> Task instructions
Would you transcribe each of the entries exactly, with nothing added or dropped?
___ Provided records
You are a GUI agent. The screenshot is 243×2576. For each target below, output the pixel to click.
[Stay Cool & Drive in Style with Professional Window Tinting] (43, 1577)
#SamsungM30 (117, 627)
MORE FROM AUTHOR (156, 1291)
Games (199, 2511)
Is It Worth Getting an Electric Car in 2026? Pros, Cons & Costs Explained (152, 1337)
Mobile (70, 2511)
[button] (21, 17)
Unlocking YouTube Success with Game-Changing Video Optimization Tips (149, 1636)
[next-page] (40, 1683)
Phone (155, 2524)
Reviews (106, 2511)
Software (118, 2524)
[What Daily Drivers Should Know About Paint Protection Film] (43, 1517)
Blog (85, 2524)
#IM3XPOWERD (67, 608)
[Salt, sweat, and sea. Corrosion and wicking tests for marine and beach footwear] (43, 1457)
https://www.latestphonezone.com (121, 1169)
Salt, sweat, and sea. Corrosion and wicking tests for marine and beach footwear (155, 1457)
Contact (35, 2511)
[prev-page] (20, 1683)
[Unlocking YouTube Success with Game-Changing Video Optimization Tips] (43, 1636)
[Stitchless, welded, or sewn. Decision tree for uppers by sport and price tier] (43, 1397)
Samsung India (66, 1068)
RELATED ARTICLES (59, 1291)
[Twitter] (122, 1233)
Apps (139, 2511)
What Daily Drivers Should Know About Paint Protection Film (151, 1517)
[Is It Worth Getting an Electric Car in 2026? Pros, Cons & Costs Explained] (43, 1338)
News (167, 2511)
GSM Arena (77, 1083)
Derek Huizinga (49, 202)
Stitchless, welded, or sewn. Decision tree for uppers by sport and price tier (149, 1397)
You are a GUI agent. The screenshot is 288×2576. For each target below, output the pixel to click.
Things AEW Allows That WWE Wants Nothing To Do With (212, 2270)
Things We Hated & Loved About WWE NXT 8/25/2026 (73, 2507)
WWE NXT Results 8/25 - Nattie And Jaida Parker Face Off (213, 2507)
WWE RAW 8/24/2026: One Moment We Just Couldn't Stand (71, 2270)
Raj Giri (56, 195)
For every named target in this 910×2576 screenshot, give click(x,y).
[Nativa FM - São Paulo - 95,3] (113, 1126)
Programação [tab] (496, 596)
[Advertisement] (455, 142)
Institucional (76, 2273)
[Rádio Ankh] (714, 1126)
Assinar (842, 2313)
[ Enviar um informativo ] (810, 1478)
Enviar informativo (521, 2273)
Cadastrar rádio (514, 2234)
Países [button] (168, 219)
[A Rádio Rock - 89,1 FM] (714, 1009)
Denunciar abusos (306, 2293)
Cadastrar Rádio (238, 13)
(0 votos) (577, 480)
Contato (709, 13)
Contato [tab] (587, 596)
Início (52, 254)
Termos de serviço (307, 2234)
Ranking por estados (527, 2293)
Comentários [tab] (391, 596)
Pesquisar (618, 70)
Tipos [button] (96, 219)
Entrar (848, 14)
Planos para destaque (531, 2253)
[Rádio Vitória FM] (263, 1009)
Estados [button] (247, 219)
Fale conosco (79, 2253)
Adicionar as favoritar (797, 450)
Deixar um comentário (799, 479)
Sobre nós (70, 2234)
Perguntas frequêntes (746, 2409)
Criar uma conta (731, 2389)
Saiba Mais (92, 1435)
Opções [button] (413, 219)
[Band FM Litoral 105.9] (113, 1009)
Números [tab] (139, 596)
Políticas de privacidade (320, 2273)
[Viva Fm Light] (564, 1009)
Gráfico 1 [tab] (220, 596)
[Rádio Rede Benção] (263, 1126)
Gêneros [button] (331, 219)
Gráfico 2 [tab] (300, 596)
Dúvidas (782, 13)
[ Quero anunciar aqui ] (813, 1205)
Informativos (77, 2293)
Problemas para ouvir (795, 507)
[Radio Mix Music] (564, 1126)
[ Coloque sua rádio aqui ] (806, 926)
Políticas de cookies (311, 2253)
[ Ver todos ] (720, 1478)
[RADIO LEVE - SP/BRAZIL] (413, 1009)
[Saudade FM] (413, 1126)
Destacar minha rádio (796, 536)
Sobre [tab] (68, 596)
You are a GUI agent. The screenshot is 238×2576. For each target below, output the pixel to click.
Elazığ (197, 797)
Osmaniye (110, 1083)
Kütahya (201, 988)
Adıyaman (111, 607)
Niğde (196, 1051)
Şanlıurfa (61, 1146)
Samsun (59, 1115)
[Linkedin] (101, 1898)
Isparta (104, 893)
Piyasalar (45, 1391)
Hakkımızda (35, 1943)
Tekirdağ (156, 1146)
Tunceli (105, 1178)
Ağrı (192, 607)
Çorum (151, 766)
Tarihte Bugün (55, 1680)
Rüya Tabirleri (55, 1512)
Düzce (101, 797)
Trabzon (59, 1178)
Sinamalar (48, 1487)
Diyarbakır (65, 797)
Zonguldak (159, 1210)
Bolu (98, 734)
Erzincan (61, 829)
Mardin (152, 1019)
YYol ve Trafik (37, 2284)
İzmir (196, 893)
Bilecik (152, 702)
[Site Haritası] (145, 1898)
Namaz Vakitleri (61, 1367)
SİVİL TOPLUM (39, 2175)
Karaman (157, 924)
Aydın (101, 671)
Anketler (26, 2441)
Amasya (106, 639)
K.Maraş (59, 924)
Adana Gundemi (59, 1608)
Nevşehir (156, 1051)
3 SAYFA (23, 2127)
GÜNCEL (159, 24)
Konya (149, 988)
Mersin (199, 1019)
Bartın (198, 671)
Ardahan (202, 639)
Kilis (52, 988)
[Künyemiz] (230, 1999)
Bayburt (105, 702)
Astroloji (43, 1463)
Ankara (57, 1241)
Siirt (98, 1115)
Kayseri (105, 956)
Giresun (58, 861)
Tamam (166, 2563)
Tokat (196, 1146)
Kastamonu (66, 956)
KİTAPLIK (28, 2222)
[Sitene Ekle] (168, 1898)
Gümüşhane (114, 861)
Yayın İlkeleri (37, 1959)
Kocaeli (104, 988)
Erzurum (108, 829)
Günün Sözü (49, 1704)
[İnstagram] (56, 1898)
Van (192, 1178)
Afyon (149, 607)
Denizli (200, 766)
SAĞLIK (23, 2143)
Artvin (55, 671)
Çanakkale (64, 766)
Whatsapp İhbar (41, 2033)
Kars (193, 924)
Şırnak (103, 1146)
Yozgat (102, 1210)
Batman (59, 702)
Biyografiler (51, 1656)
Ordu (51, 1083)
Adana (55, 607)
______
> Result of the task
You are a GUI agent. The screenshot is 243×2576. For each target below, output the pixel to click.
[Stay Cool & Drive in Style with Professional Window Tinting] (43, 1577)
#SamsungM30 (117, 627)
MORE FROM AUTHOR (156, 1291)
Games (199, 2511)
Is It Worth Getting an Electric Car in 2026? Pros, Cons & Costs Explained (152, 1337)
Mobile (70, 2511)
[button] (21, 17)
Unlocking YouTube Success with Game-Changing Video Optimization Tips (149, 1636)
[next-page] (40, 1683)
Phone (155, 2524)
Reviews (106, 2511)
Software (118, 2524)
[What Daily Drivers Should Know About Paint Protection Film] (43, 1517)
Blog (85, 2524)
#IM3XPOWERD (67, 608)
[Salt, sweat, and sea. Corrosion and wicking tests for marine and beach footwear] (43, 1457)
https://www.latestphonezone.com (121, 1169)
Salt, sweat, and sea. Corrosion and wicking tests for marine and beach footwear (155, 1457)
Contact (35, 2511)
[prev-page] (20, 1683)
[Unlocking YouTube Success with Game-Changing Video Optimization Tips] (43, 1636)
[Stitchless, welded, or sewn. Decision tree for uppers by sport and price tier] (43, 1397)
Samsung India (66, 1068)
RELATED ARTICLES (59, 1291)
[Twitter] (122, 1233)
Apps (139, 2511)
What Daily Drivers Should Know About Paint Protection Film (151, 1517)
[Is It Worth Getting an Electric Car in 2026? Pros, Cons & Costs Explained] (43, 1338)
News (167, 2511)
GSM Arena (77, 1083)
Derek Huizinga (49, 202)
Stitchless, welded, or sewn. Decision tree for uppers by sport and price tier (149, 1397)
You are a GUI agent. The screenshot is 288×2576. For each target below, output the pixel to click.
Things AEW Allows That WWE Wants Nothing To Do With (212, 2270)
Things We Hated & Loved About WWE NXT 8/25/2026 (73, 2507)
WWE NXT Results 8/25 - Nattie And Jaida Parker Face Off (213, 2507)
WWE RAW 8/24/2026: One Moment We Just Couldn't Stand (71, 2270)
Raj Giri (56, 195)
For every named target in this 910×2576 screenshot, give click(x,y).
[Nativa FM - São Paulo - 95,3] (113, 1126)
Programação [tab] (496, 596)
[Advertisement] (455, 142)
Institucional (76, 2273)
[Rádio Ankh] (714, 1126)
Assinar (842, 2313)
[ Enviar um informativo ] (810, 1478)
Enviar informativo (521, 2273)
Cadastrar rádio (514, 2234)
Países [button] (168, 219)
[A Rádio Rock - 89,1 FM] (714, 1009)
Denunciar abusos (306, 2293)
Cadastrar Rádio (238, 13)
(0 votos) (577, 480)
Contato (709, 13)
Contato [tab] (587, 596)
Início (52, 254)
Termos de serviço (307, 2234)
Ranking por estados (527, 2293)
Comentários [tab] (391, 596)
Pesquisar (618, 70)
Tipos [button] (96, 219)
Entrar (848, 14)
Planos para destaque (531, 2253)
[Rádio Vitória FM] (263, 1009)
Estados [button] (247, 219)
Fale conosco (79, 2253)
Adicionar as favoritar (797, 450)
Deixar um comentário (799, 479)
Sobre nós (70, 2234)
Perguntas frequêntes (746, 2409)
Criar uma conta (731, 2389)
Saiba Mais (92, 1435)
Opções [button] (413, 219)
[Band FM Litoral 105.9] (113, 1009)
Números [tab] (139, 596)
Políticas de privacidade (320, 2273)
[Viva Fm Light] (564, 1009)
Gráfico 1 [tab] (220, 596)
[Rádio Rede Benção] (263, 1126)
Gêneros [button] (331, 219)
Gráfico 2 [tab] (300, 596)
Dúvidas (782, 13)
[ Quero anunciar aqui ] (813, 1205)
Informativos (77, 2293)
Problemas para ouvir (795, 507)
[Radio Mix Music] (564, 1126)
[ Coloque sua rádio aqui ] (806, 926)
Políticas de cookies (311, 2253)
[ Ver todos ] (720, 1478)
[RADIO LEVE - SP/BRAZIL] (413, 1009)
[Saudade FM] (413, 1126)
Destacar minha rádio (796, 536)
Sobre [tab] (68, 596)
You are a GUI agent. The screenshot is 238×2576. For each target below, output the pixel to click.
Elazığ (197, 797)
Osmaniye (110, 1083)
Kütahya (201, 988)
Adıyaman (111, 607)
Niğde (196, 1051)
Şanlıurfa (61, 1146)
Samsun (59, 1115)
[Linkedin] (101, 1898)
Isparta (104, 893)
Piyasalar (45, 1391)
Hakkımızda (35, 1943)
Tekirdağ (156, 1146)
Tunceli (105, 1178)
Ağrı (192, 607)
Çorum (151, 766)
Tarihte Bugün (55, 1680)
Rüya Tabirleri (55, 1512)
Düzce (101, 797)
Trabzon (59, 1178)
Sinamalar (48, 1487)
Diyarbakır (65, 797)
Zonguldak (159, 1210)
Bolu (98, 734)
Erzincan (61, 829)
Mardin (152, 1019)
YYol ve Trafik (37, 2284)
İzmir (196, 893)
Bilecik (152, 702)
[Site Haritası] (145, 1898)
Namaz Vakitleri (61, 1367)
SİVİL TOPLUM (39, 2175)
Karaman (157, 924)
Aydın (101, 671)
Anketler (26, 2441)
Amasya (106, 639)
K.Maraş (59, 924)
Adana Gundemi (59, 1608)
Nevşehir (156, 1051)
3 SAYFA (23, 2127)
GÜNCEL (159, 24)
Konya (149, 988)
Mersin (199, 1019)
Bartın (198, 671)
Ardahan (202, 639)
Kilis (52, 988)
[Künyemiz] (230, 1999)
Bayburt (105, 702)
Astroloji (43, 1463)
Ankara (57, 1241)
Siirt (98, 1115)
Kayseri (105, 956)
Giresun (58, 861)
Tamam (166, 2563)
Tokat (196, 1146)
Kastamonu (66, 956)
KİTAPLIK (28, 2222)
[Sitene Ekle] (168, 1898)
Gümüşhane (114, 861)
Yayın İlkeleri (37, 1959)
Kocaeli (104, 988)
Erzurum (108, 829)
Günün Sözü (49, 1704)
[İnstagram] (56, 1898)
Van (192, 1178)
Afyon (149, 607)
Denizli (200, 766)
SAĞLIK (23, 2143)
Artvin (55, 671)
Çanakkale (64, 766)
Whatsapp İhbar (41, 2033)
Kars (193, 924)
Şırnak (103, 1146)
Yozgat (102, 1210)
Batman (59, 702)
Biyografiler (51, 1656)
Ordu (51, 1083)
Adana (55, 607)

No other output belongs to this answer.